→ **Written request**
Rewrite the lines of the records below as a numbered list, omitting blank lines and leaving out the pictures.
________________________________________
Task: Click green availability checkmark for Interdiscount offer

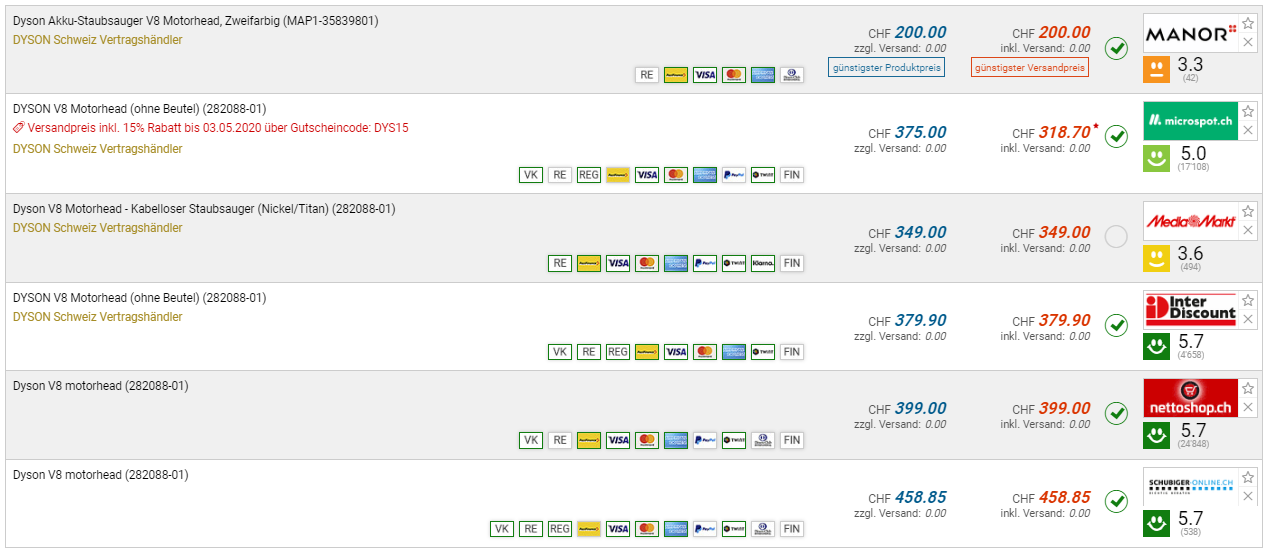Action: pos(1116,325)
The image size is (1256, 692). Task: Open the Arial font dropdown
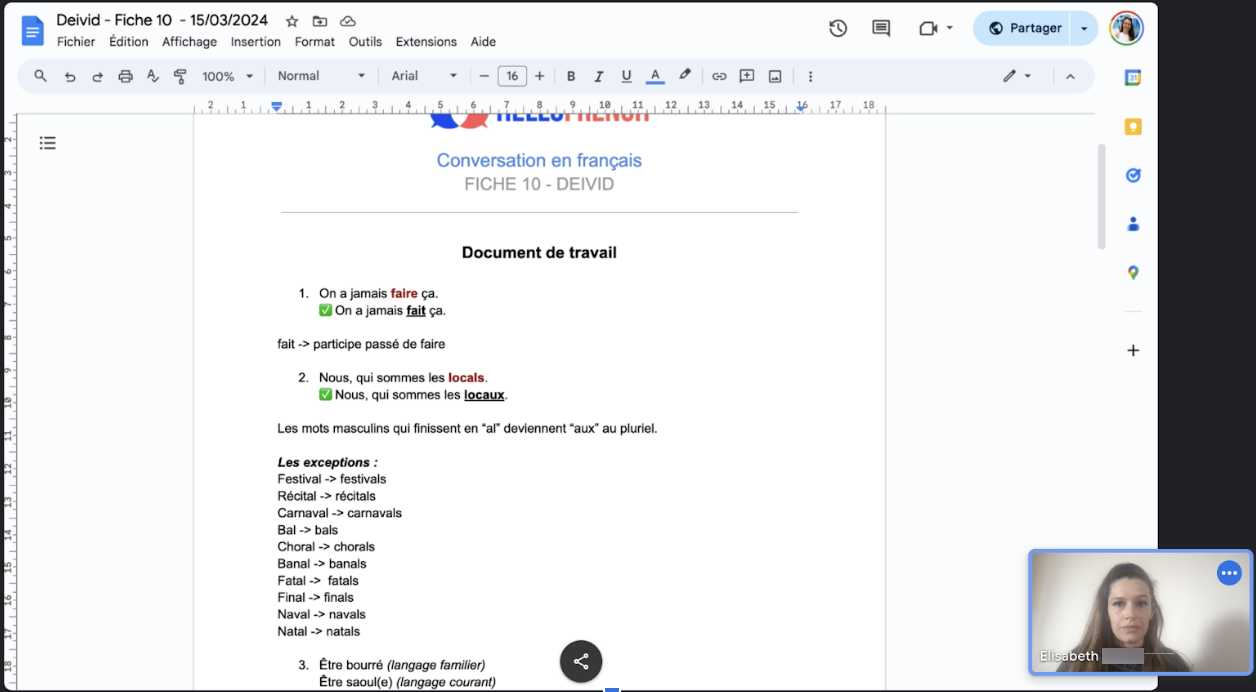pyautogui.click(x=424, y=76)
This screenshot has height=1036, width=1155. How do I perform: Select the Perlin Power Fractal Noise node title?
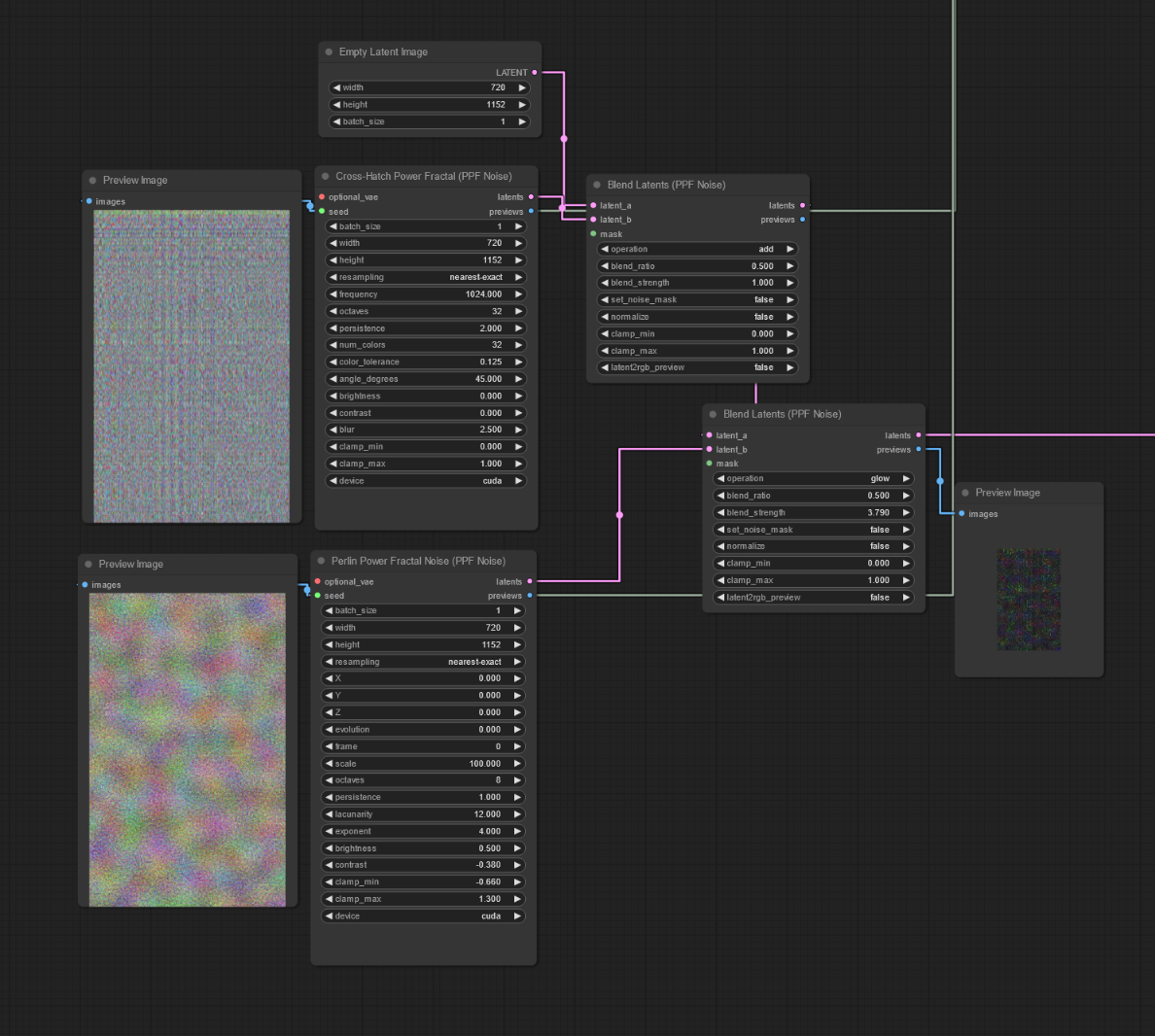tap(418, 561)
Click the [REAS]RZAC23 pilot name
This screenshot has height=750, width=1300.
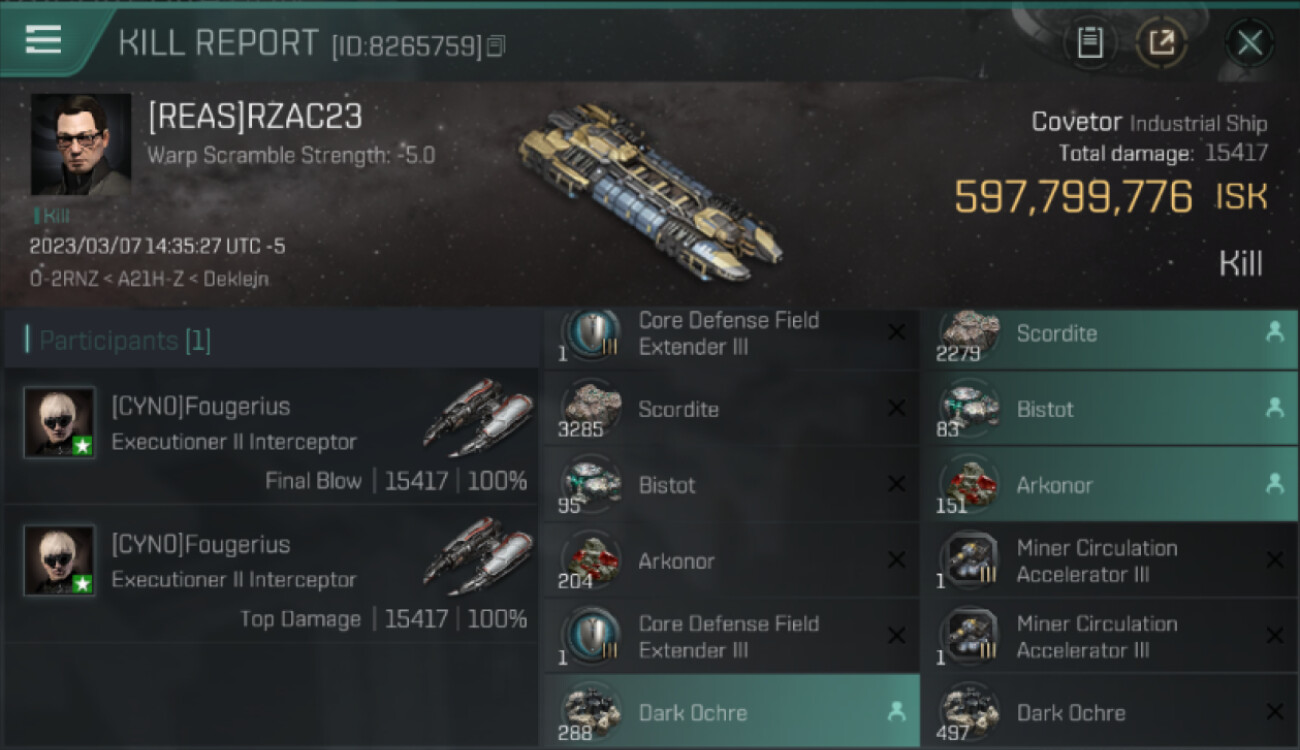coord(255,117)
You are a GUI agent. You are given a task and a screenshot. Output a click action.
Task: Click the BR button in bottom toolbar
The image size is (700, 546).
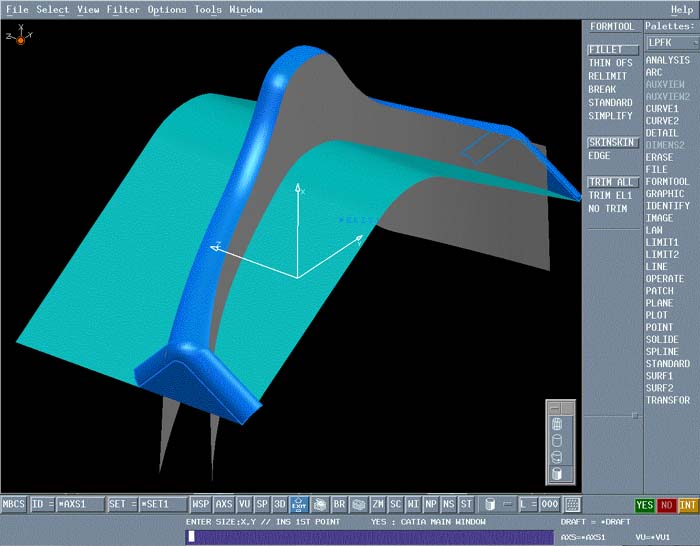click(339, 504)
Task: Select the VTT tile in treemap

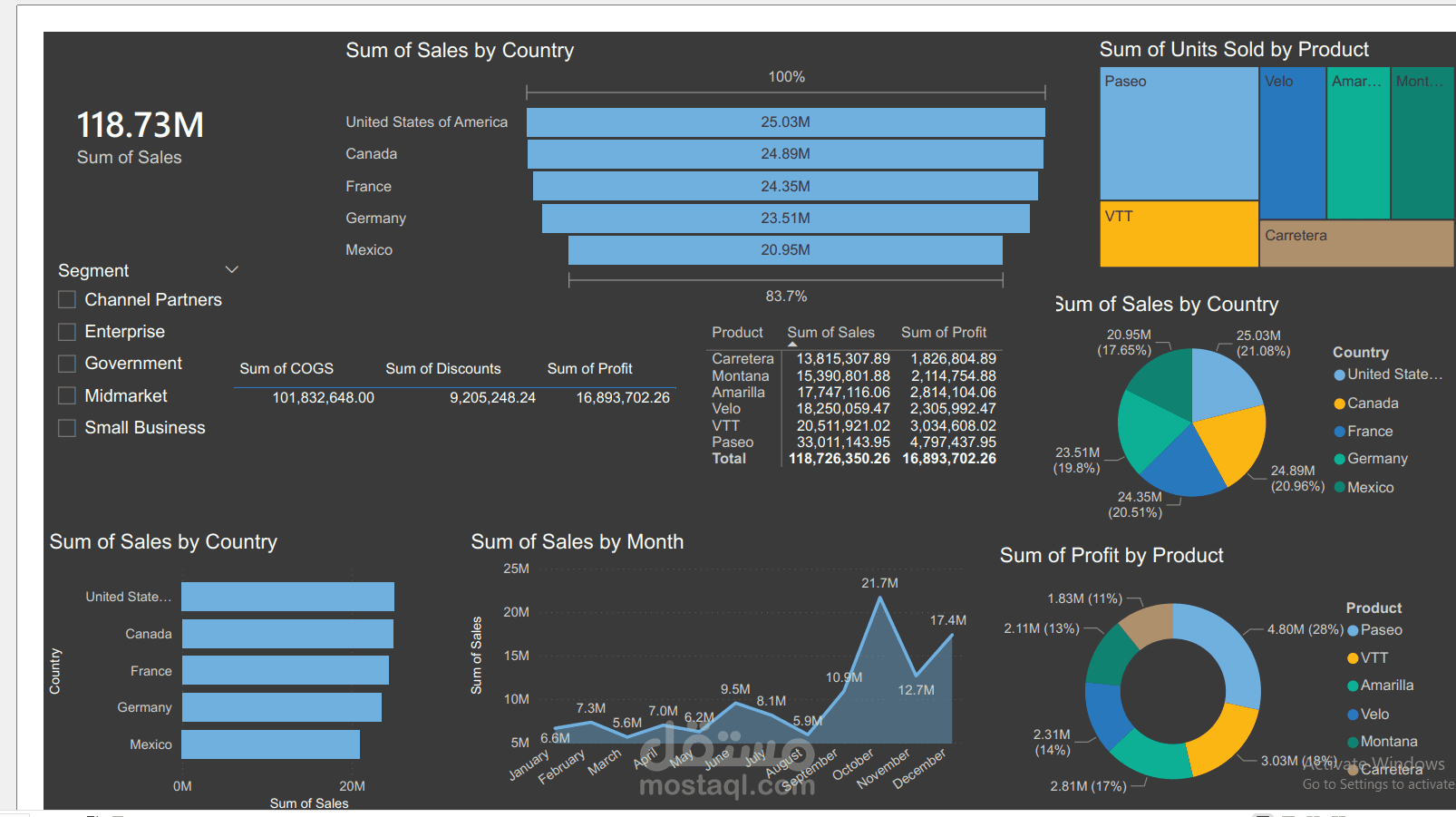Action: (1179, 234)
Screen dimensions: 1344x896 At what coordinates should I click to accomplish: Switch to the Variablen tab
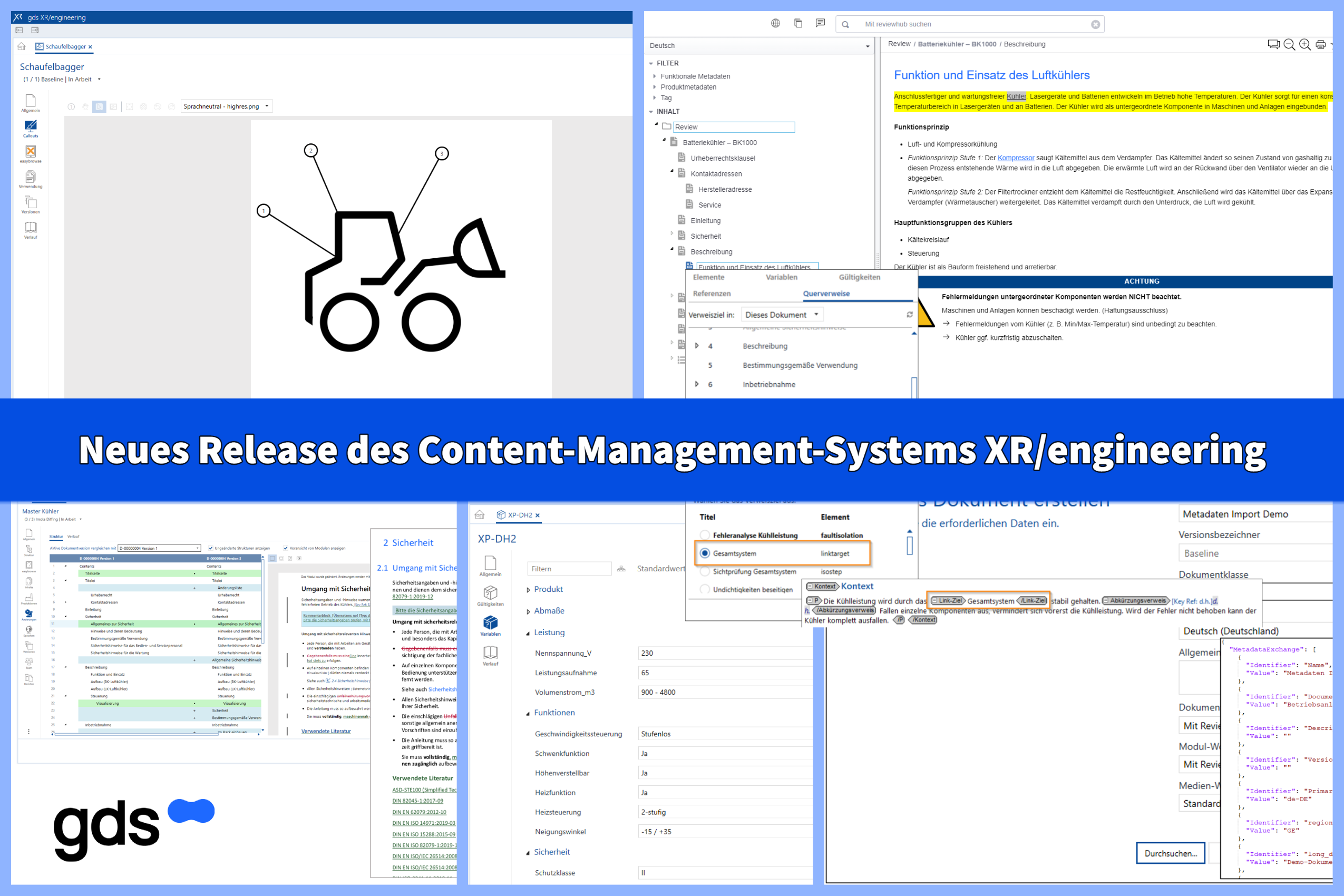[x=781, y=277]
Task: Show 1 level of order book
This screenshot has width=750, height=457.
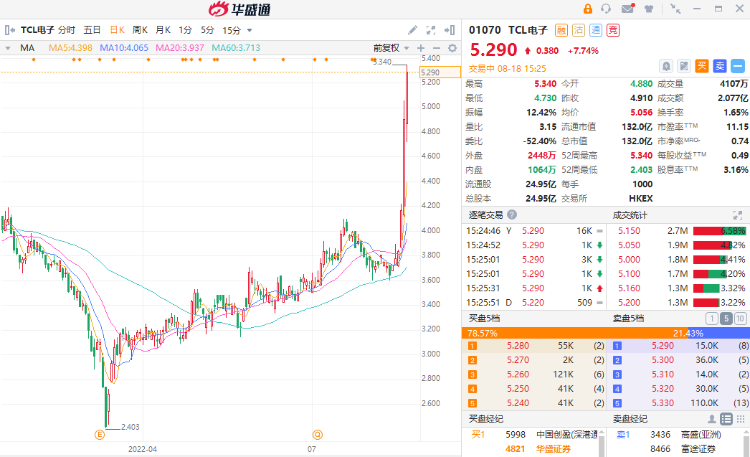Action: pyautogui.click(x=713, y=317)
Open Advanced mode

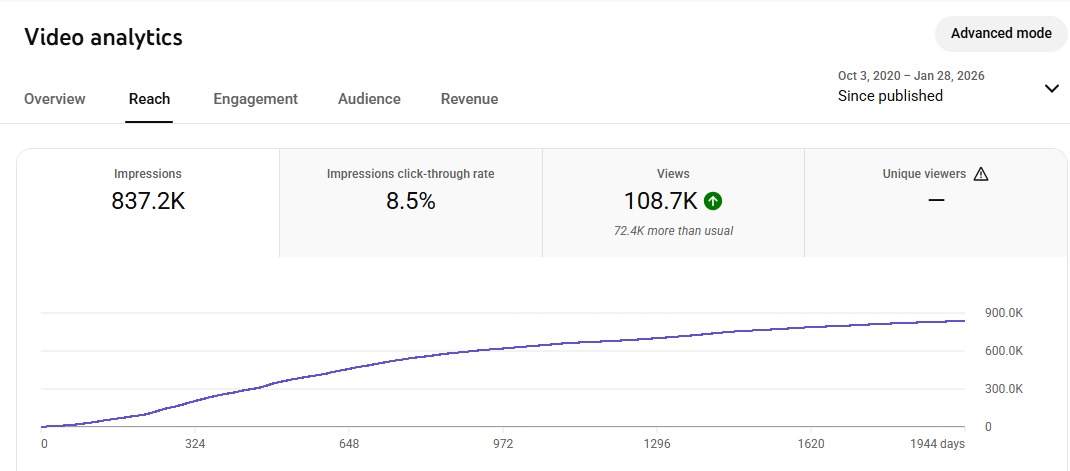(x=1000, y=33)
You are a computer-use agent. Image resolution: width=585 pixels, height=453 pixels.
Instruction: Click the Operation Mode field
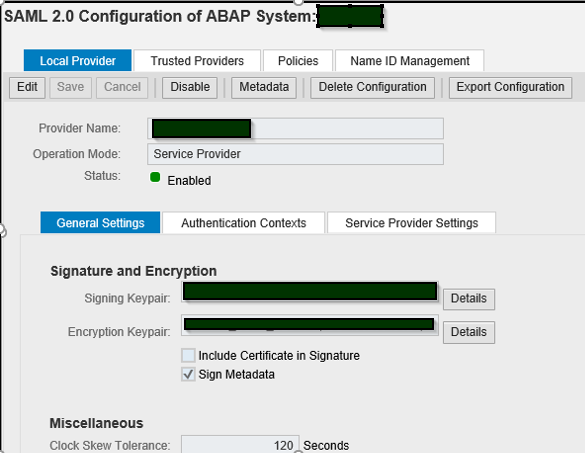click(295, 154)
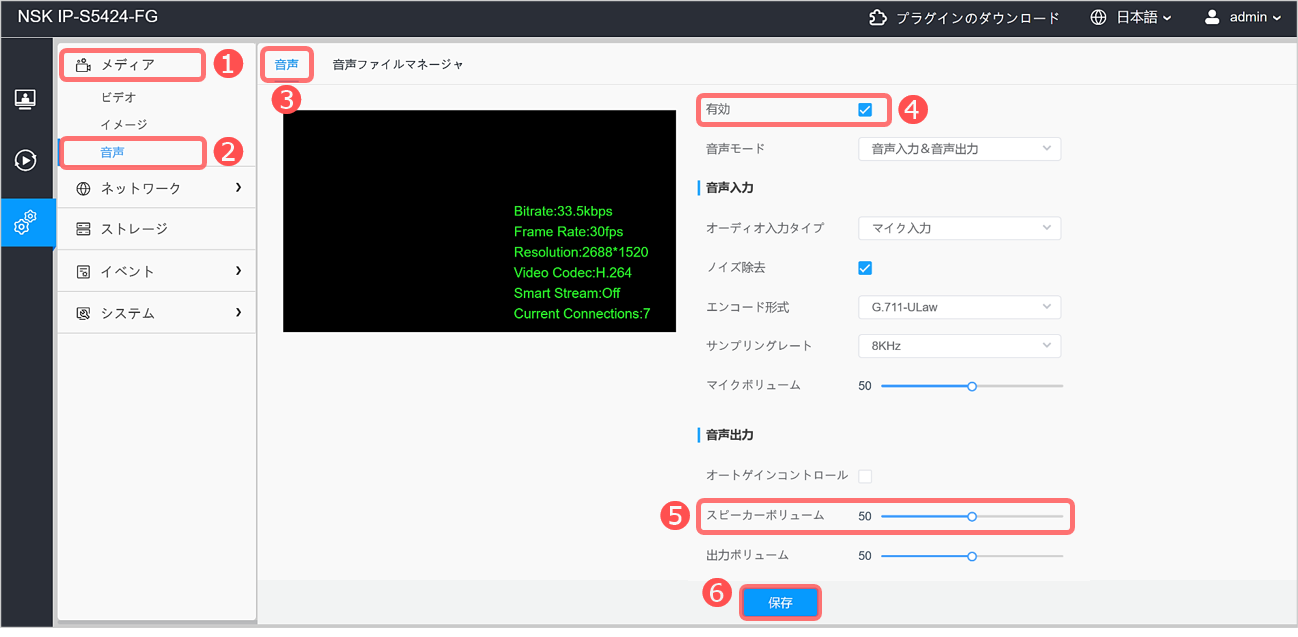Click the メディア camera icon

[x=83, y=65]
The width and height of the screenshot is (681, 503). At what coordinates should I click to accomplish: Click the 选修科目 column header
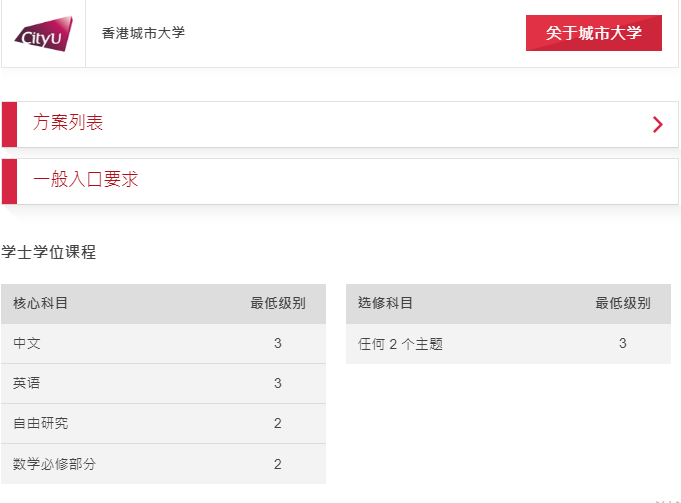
________________________________________
→ **Exercise solution**
1. Task: Click green availability checkmark for Interdiscount offer
2. Action: pos(1116,325)
3. The image size is (1256, 692). Task: Open the Arial font dropdown
4. pyautogui.click(x=424, y=76)
5. This screenshot has height=1036, width=1155. How do I perform: Select the Perlin Power Fractal Noise node title?
6. tap(418, 561)
7. Click the [REAS]RZAC23 pilot name
8. This screenshot has height=750, width=1300.
9. coord(255,117)
10. You are a GUI agent. You are given a task and a screenshot. Output a click action.
11. Task: Click the BR button in bottom toolbar
12. The image size is (700, 546).
13. click(339, 504)
14. Task: Select the VTT tile in treemap
15. Action: (1179, 234)
16. Screen dimensions: 1344x896 At what coordinates should I click to accomplish: Switch to the Variablen tab
17. [x=781, y=277]
18. Task: Show 1 level of order book
19. This screenshot has width=750, height=457.
20. Action: pyautogui.click(x=713, y=317)
21. Open Advanced mode
22. (x=1000, y=33)
23. You are a computer-use agent. Image resolution: width=585 pixels, height=453 pixels.
24. Instruction: Click the Operation Mode field
25. click(295, 154)
26. Click the メディア camera icon
27. [x=83, y=65]
28. The width and height of the screenshot is (681, 503). At what coordinates should I click to accomplish: Click the 选修科目 column header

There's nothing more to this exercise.